*** TASK MATERIAL ***

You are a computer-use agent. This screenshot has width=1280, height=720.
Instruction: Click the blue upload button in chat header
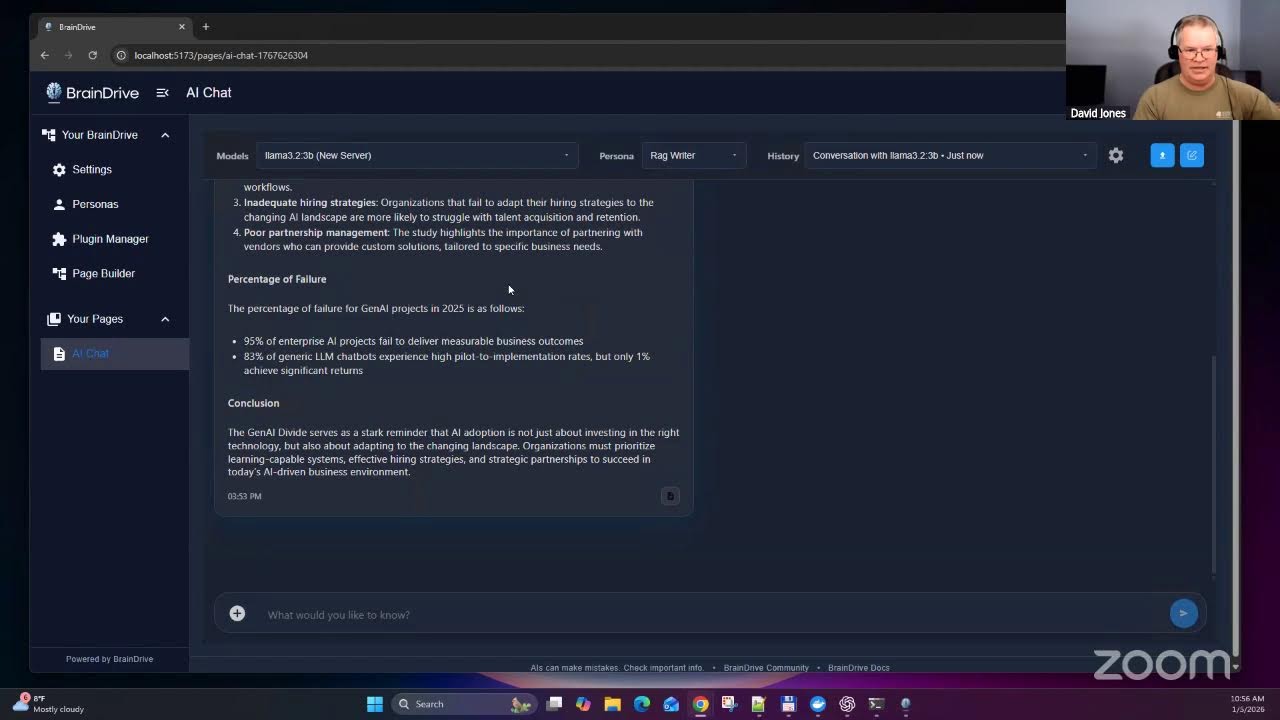pyautogui.click(x=1162, y=155)
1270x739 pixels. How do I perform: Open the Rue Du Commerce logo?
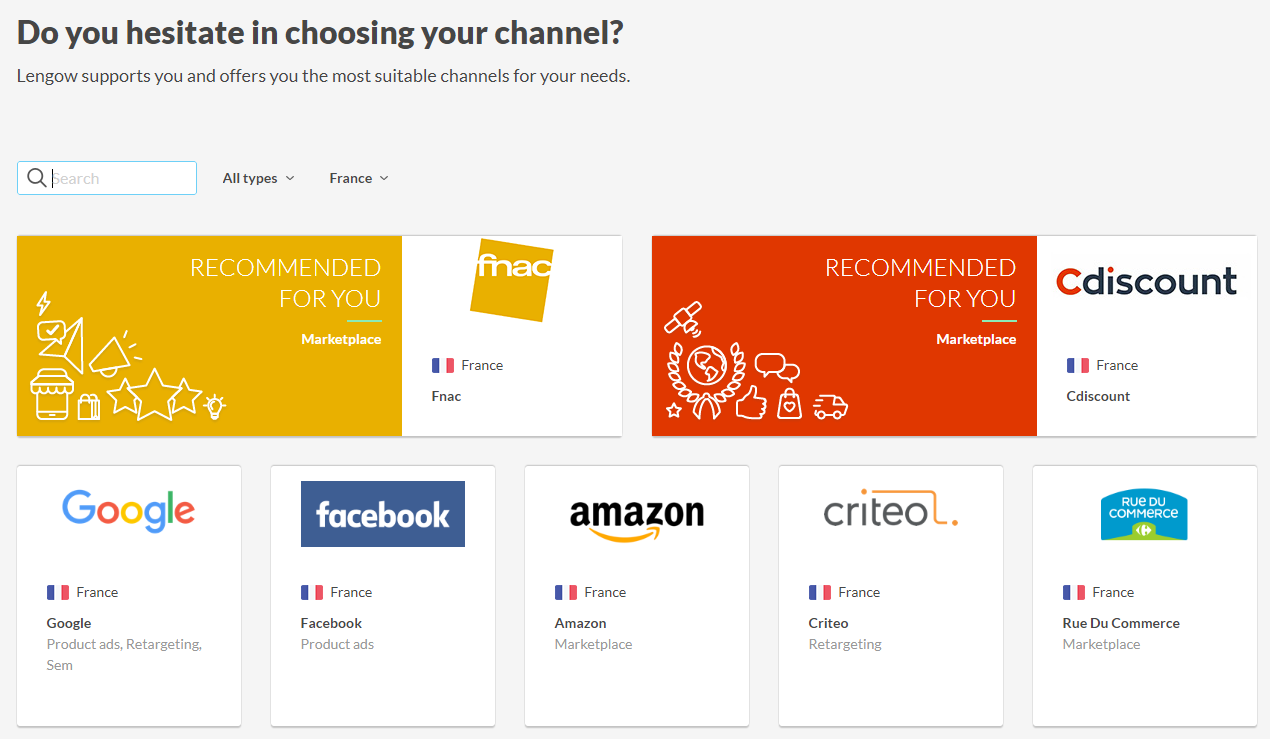(x=1144, y=514)
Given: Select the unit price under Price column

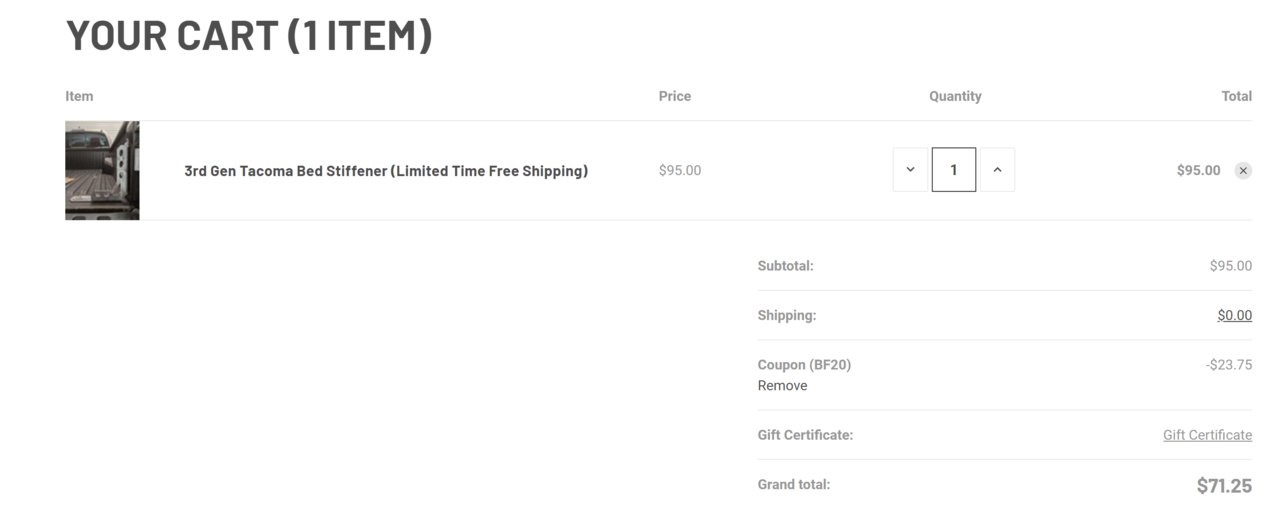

*** End of TASK MATERIAL ***

:: EXERCISE INSTRUCTIONS ::
Omit the pictures and write out the remaining data exactly.

:: RESPONSE TO THIS TASK ::
You are a computer-use agent. This screenshot has width=1280, height=720.
Instruction: Click the blue upload button in chat header
pyautogui.click(x=1162, y=155)
1270x739 pixels. How do I perform: Open the Rue Du Commerce logo?
(x=1144, y=514)
Given: Select the unit price under Price column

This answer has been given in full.